Despite all of the criticism raised against D.Lgs.28/2010, the need to reduce the duration of civil litigation in Italy is a priority, and the attempt to introduce obligatory mediation should be welcomed in matters in most of the currently pending court cases.

However, mediation may not be the only, or most appropriate, way to solve the problem. A better court office organizational structure, an increase in the number of judges operating in the territory and an effective reform of the enforcement of judicial decisions may have changed the scenario. But at present, obligatory mediation in insurance contract litigation is a fact, and insurers should use mediation as a means of avoiding long lasting litigation. This may be achieved through comprehensive and objective preliminary analysis of claims, carried out in preparation of the mediation, so that only cases worthy of defense are litigated.

Of course, insurers must prevent the possible abuse of mediation. The abuse could happen if certain Mediation Chambers used a hostile approach to insurers and gained reputations for being “convenient forums” of mediation for insurers’ clients.

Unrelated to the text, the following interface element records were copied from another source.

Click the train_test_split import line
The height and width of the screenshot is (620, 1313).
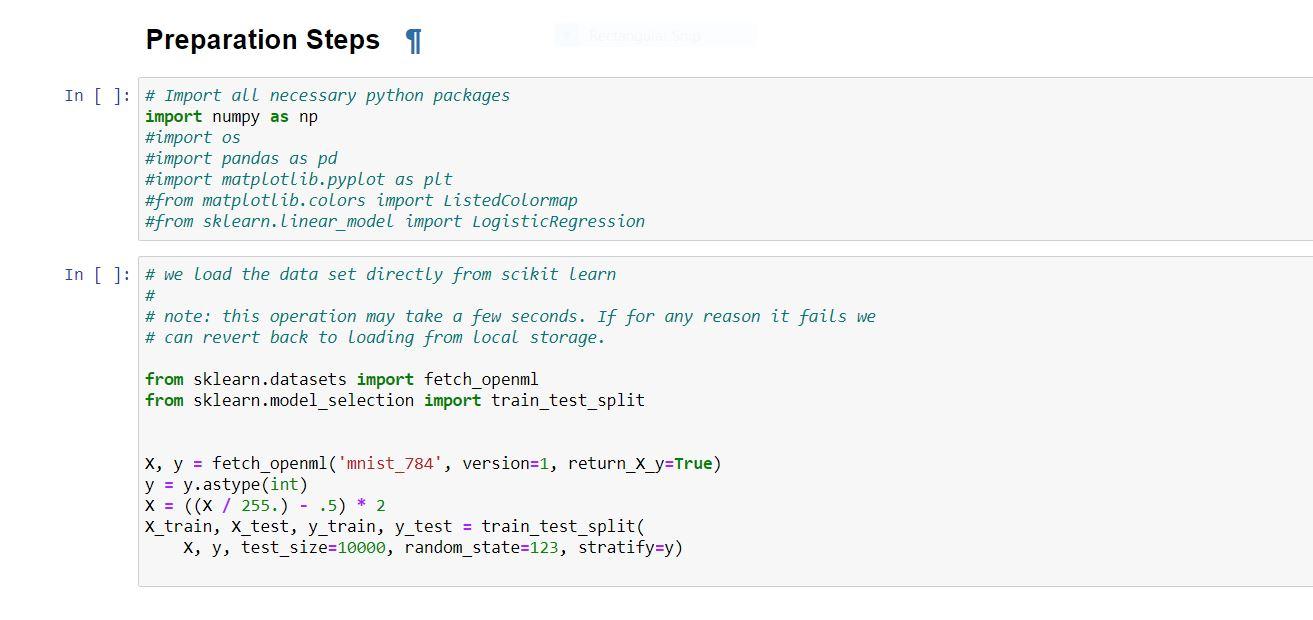(395, 400)
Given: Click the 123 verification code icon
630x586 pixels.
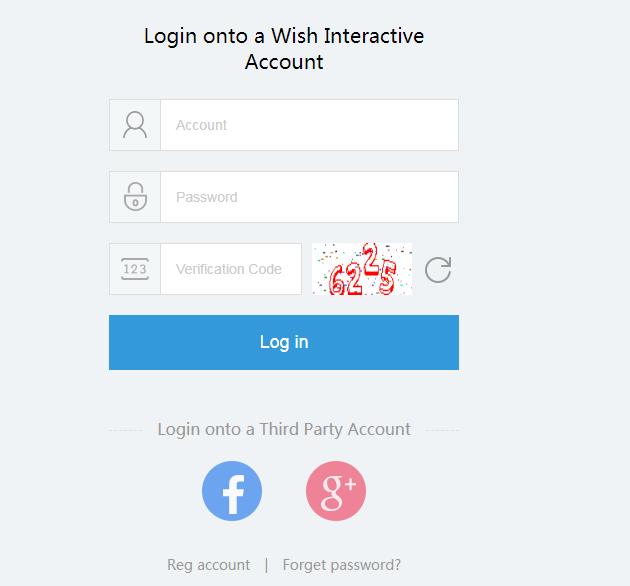Looking at the screenshot, I should 135,269.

For controversies other than those relating to motor insurance, the attitude of the insured may be more positive than expected. Indeed, a client that has suffered a material loss to industrial or private property, or a building contractor who wants to establish whether some event is covered by a policy, has the same goal as the insurers. They want to avoid long-lasting litigation, and they are not interested in wasting time before a mediation body that is not competent on the matter at stake.

Moreover, insurers may find some common ground with a claimant when a mediation procedure must be commenced, and the two parties can agree upon a reliable Mediation Chamber. Certainly, a good effort can be made by the same parties to make efficient use of mediation sessions in an attempt to reach a fair settlement and to avoid a costly and lengthy litigation process.